The problem:
Output the data below only from the line containing "Task: Click the" up to and including the line containing "The height and width of the screenshot is (599, 640).", exact and with the pictures left out.
===== Recorded information =====
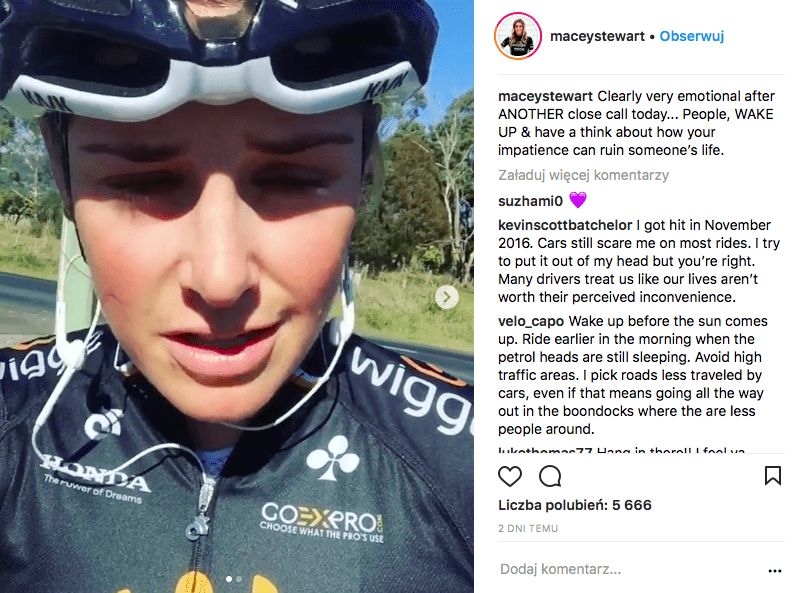
Task: Visit suzhami0 commenter profile
Action: point(529,200)
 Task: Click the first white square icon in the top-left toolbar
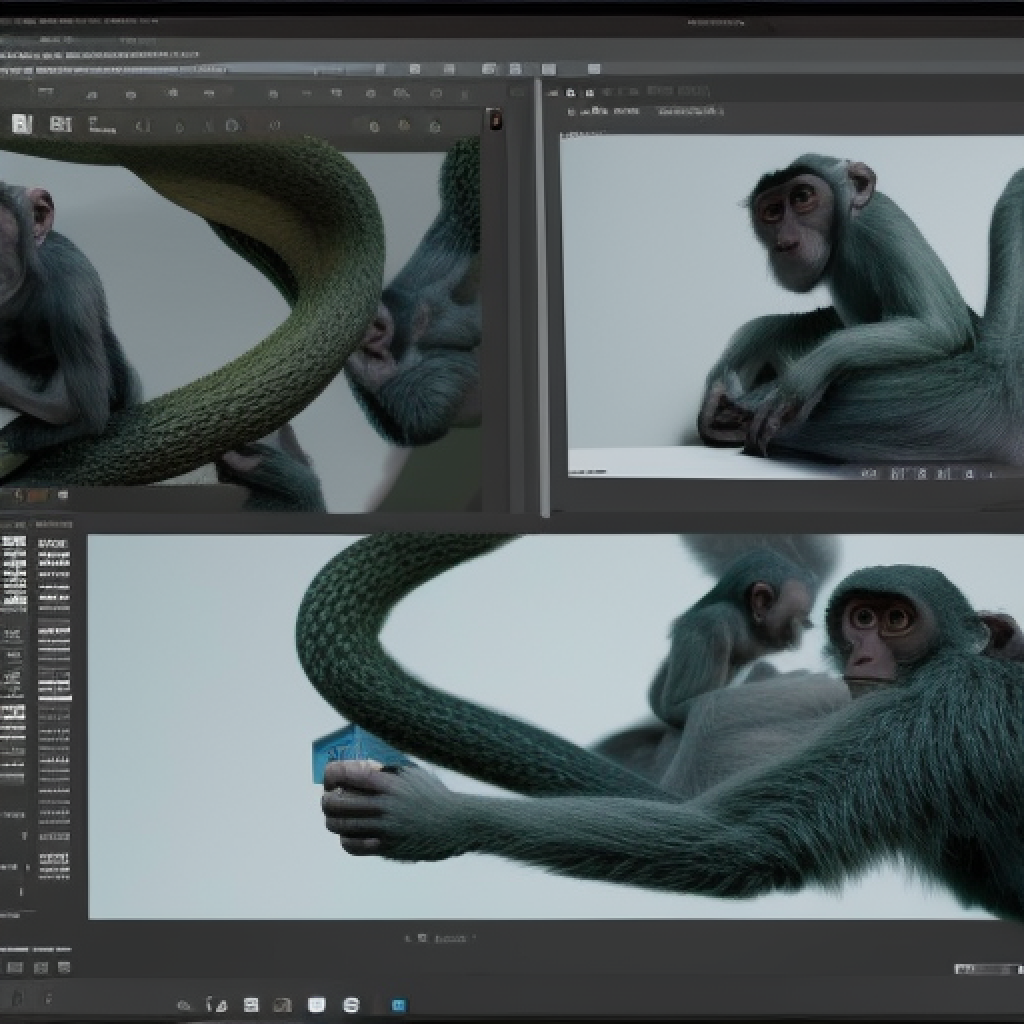[x=22, y=124]
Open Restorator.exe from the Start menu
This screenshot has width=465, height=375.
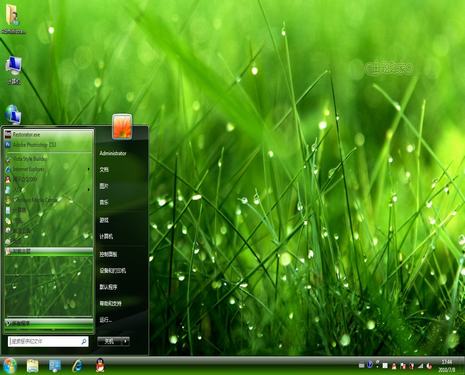click(49, 135)
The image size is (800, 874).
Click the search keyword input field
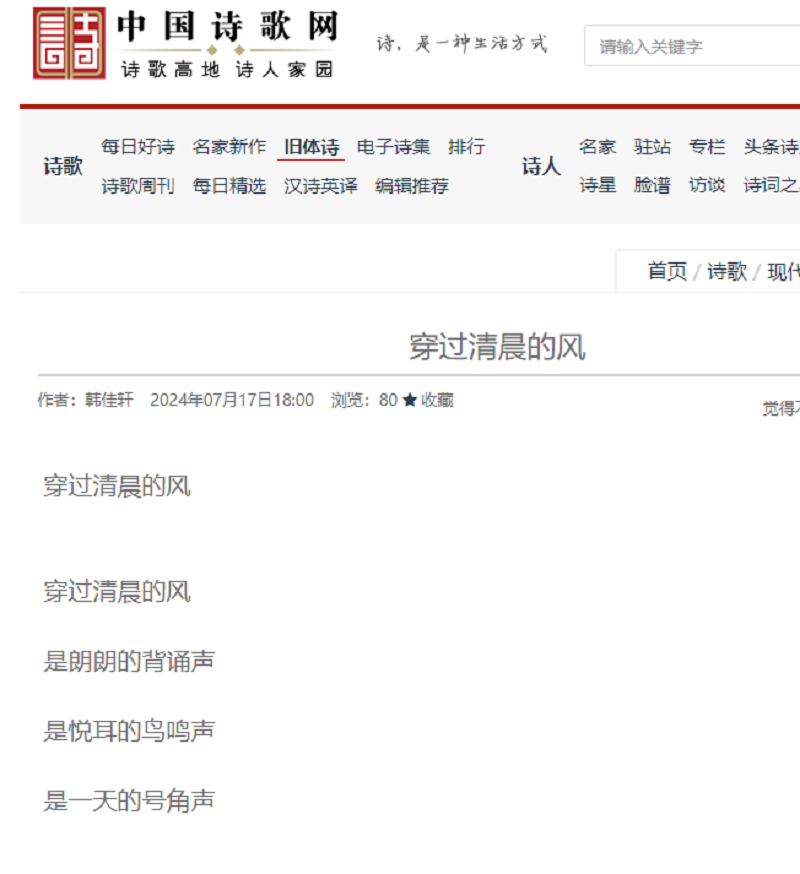click(x=690, y=46)
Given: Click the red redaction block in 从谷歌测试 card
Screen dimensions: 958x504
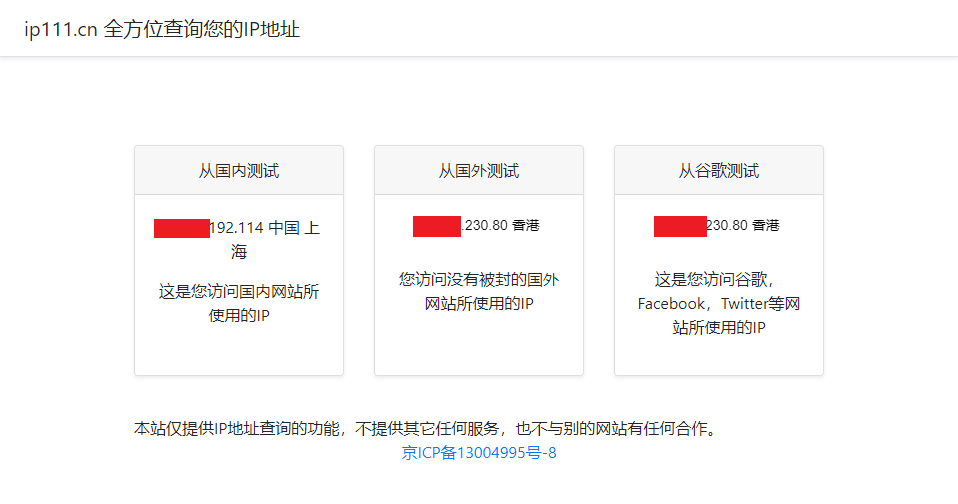Looking at the screenshot, I should point(680,226).
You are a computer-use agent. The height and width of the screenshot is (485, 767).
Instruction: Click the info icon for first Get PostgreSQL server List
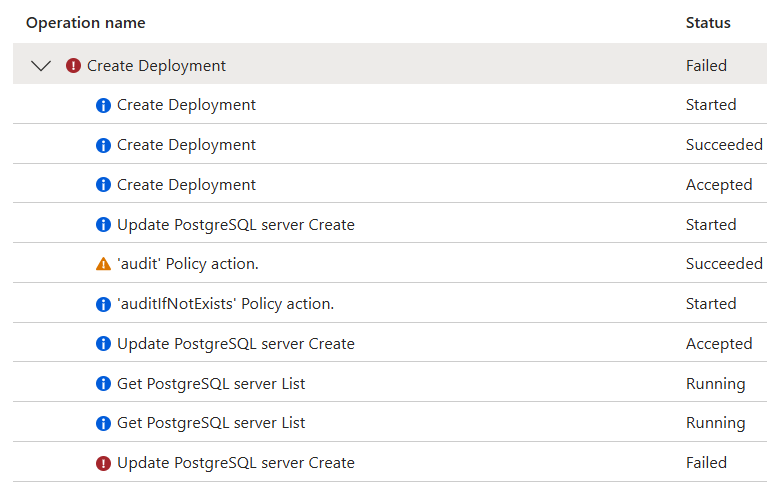(x=103, y=384)
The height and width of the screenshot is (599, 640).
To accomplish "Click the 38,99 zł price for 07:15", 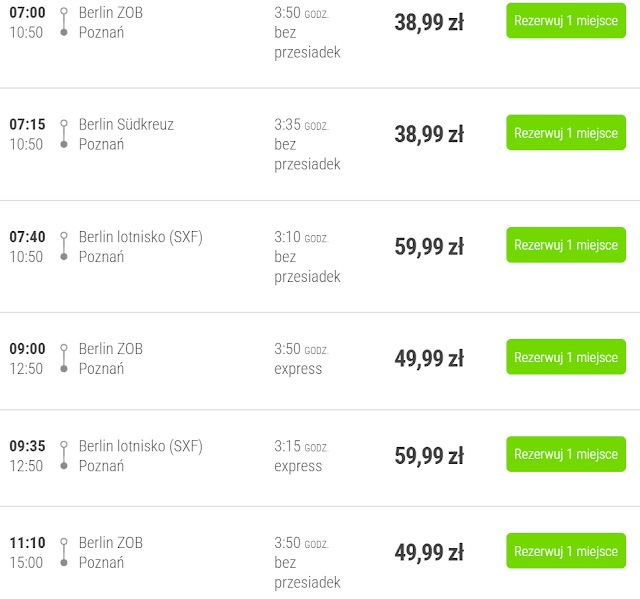I will pos(429,134).
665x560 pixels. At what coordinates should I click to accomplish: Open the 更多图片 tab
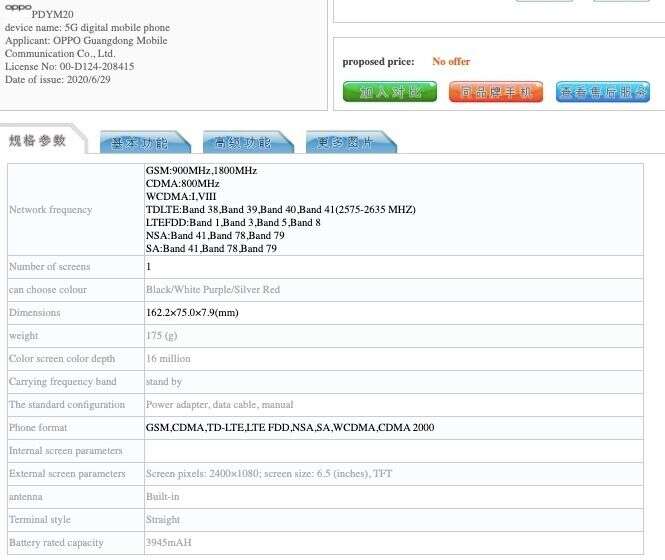345,143
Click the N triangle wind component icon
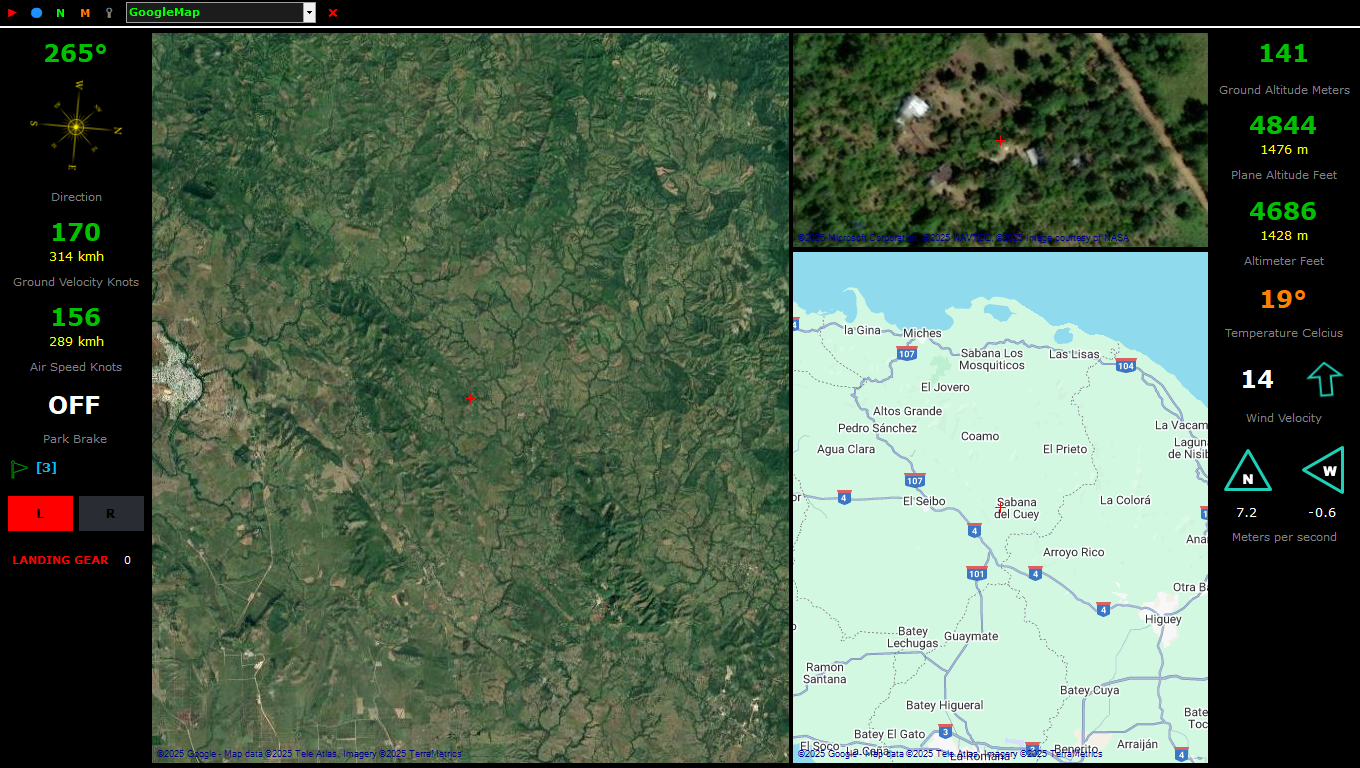This screenshot has width=1360, height=768. coord(1247,472)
=====
Written solution:
 Task: Click the first white square icon in the top-left toolbar
[x=22, y=124]
Open Restorator.exe from the Start menu
This screenshot has width=465, height=375.
click(49, 135)
The image size is (800, 874).
Click the search keyword input field
click(x=690, y=46)
Given: Click the red redaction block in 从谷歌测试 card
Screen dimensions: 958x504
Looking at the screenshot, I should point(680,226).
You are a computer-use agent. The height and width of the screenshot is (485, 767).
Instruction: Click the info icon for first Get PostgreSQL server List
(x=103, y=384)
The height and width of the screenshot is (599, 640).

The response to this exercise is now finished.